## Data to process
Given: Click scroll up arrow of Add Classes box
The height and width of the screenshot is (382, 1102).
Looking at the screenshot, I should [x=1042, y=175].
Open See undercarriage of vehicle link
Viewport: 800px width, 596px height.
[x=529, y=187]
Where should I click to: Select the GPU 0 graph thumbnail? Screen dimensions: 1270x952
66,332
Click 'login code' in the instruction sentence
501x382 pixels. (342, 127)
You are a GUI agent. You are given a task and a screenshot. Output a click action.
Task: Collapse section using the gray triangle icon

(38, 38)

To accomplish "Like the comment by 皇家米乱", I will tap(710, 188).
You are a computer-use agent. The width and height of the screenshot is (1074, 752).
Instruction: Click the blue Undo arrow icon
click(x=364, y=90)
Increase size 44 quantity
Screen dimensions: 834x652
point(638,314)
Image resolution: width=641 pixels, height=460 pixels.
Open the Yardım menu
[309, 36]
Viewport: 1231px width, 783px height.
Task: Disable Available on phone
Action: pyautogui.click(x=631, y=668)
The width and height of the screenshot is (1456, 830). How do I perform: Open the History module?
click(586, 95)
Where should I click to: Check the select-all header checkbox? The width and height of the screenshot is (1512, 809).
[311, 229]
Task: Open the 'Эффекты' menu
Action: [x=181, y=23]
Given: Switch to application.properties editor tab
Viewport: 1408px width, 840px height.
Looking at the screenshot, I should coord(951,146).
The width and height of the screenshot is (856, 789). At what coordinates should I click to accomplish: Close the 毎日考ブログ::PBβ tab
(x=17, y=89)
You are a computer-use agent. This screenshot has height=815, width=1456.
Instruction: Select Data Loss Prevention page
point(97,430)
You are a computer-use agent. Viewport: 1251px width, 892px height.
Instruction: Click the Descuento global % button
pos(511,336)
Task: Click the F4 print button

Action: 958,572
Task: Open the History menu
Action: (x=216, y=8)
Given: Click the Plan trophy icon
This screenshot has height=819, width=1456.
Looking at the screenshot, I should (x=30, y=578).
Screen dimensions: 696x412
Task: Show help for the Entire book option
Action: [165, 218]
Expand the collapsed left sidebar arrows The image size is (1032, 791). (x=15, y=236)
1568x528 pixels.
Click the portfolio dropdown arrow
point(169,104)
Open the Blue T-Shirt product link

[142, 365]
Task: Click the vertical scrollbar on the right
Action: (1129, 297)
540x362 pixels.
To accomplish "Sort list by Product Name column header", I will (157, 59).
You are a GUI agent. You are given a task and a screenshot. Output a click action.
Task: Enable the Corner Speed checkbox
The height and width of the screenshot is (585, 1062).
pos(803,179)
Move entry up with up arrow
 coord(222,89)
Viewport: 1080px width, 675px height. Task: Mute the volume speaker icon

## Exercise instructions
How many lines in the material above contain the string "accomplish"? Case counts, and reply with only the number.

## Exercise output
3